**Information supplied**:

%%

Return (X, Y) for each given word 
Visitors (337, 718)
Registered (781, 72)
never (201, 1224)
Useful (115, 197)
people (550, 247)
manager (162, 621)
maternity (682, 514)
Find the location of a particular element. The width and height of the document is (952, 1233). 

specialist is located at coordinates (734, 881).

%%
%%

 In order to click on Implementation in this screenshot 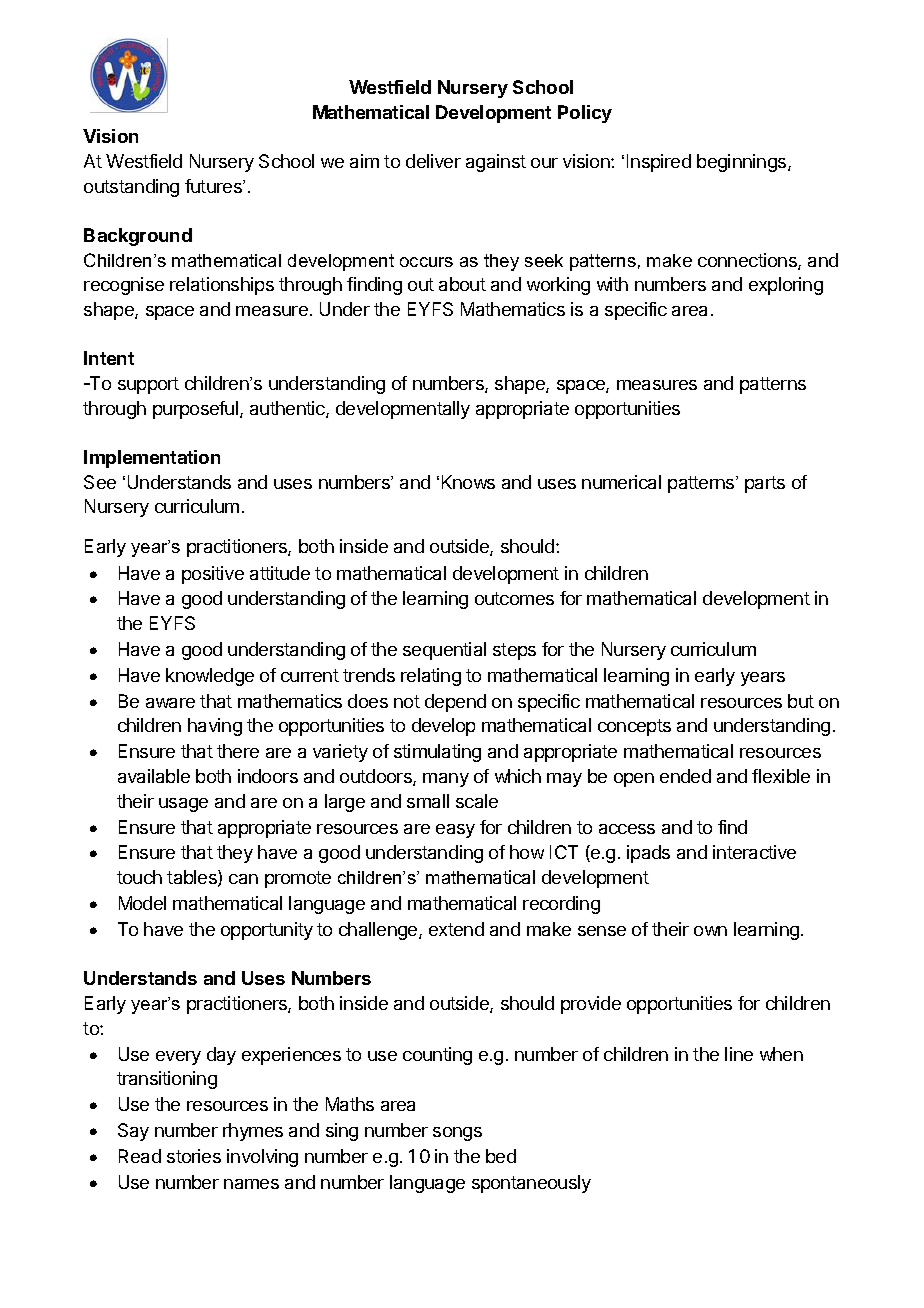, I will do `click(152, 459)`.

%%

**Problem statement**: Please put the lines between the one holding "maternity (682, 514)" and the one holding "specialist is located", inclusive, into a numbered list, leaving out any blank lines.

**Result of the exercise**:
1. maternity (682, 514)
2. Find the location of a particular element. The width and height of the document is (952, 1233). 
3. specialist is located at coordinates (734, 881).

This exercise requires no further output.